Repo memory for AI agents — every memory has a source, every source gets verified.
Project description
agentic-memory (memcite)
Open-source repo memory for AI agents — every memory has a source, every source gets verified.
Package name on PyPI:
memcite
Designed for coding agents, code review agents, and CLI tools that work on a single repository at a time.
Why
AI agents forget everything between sessions. Existing memory layers (mem0, Zep, LangMem) store text in vector DBs but can't tell you where that knowledge came from or whether it's still true.
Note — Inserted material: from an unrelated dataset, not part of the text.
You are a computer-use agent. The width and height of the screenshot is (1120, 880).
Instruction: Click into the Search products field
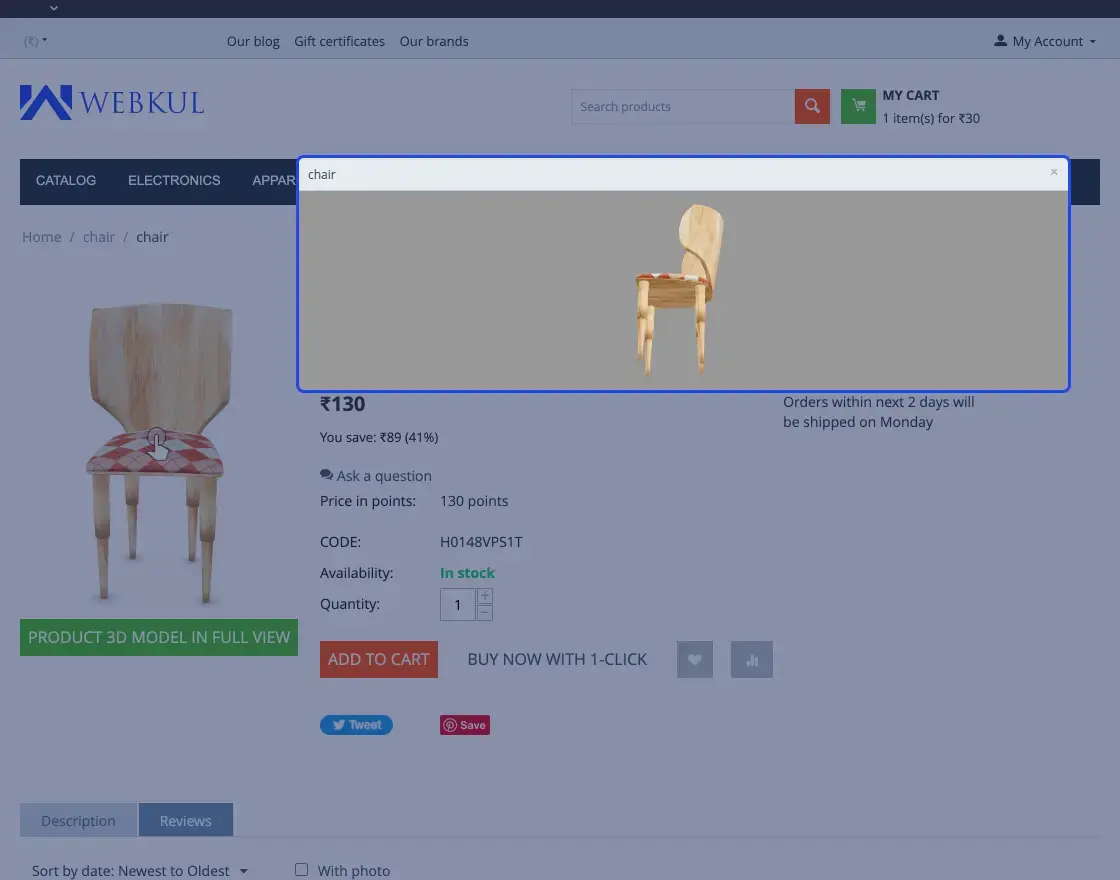682,106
agentic-memory enforces a simple rule: No evidence, no memory.
Every memory must cite its source (file path + line number, git commit, URL). Before an agent uses a memory, the citation is automatically re-validated. Stale memories get flagged, not silently served.
How it works
from agentic_memory import Memory, FileRef
mem = Memory("./my-project")
# Store a memory — citation is required
mem.add(
"This project uses ruff for linting with line-length=120",
evidence=FileRef("pyproject.toml", lines=(15, 20)),
)
# Query — returns answer + citation status
result = mem.query("What linter does this project use?")
print(result.answer) # "ruff with line-length=120"
print(result.citations) # [FileRef("pyproject.toml", L15-20, status=VALID)]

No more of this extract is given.